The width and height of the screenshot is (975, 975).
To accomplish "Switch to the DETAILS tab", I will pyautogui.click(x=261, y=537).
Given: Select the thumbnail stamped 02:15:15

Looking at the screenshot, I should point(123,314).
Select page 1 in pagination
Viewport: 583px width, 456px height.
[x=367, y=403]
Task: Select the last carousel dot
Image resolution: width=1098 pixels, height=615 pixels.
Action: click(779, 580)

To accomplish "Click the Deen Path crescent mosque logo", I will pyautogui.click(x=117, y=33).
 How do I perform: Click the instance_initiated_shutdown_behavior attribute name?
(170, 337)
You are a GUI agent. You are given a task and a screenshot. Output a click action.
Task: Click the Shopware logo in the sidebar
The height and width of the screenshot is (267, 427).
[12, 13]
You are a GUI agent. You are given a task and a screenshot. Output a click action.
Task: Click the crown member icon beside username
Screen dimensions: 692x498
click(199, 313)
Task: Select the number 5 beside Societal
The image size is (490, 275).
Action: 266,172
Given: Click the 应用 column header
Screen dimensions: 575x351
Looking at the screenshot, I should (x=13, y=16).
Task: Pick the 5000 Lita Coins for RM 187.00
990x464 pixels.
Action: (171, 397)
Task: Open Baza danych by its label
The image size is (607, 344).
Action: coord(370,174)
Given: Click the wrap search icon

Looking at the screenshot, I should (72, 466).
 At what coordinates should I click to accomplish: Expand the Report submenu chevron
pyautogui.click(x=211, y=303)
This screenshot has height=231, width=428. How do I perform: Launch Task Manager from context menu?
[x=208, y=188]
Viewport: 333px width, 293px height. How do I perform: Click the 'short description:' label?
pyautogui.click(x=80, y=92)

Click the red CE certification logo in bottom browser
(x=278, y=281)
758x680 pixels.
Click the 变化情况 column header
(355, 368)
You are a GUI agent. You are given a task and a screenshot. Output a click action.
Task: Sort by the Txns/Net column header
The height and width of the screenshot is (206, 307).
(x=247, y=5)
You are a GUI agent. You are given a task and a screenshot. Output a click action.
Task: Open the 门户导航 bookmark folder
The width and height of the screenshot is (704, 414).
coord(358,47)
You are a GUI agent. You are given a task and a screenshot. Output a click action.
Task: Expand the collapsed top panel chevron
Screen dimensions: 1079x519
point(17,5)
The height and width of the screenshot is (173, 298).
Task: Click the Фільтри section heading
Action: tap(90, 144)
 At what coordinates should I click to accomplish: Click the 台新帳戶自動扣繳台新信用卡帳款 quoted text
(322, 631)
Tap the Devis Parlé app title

------------------------------------------------

#### Task to carry out
Scan the data above for the string "Open". Copy every line in which it appears.

#### Exercise solution
Task: Open Baza danych by its label
Task: Open the 门户导航 bookmark folder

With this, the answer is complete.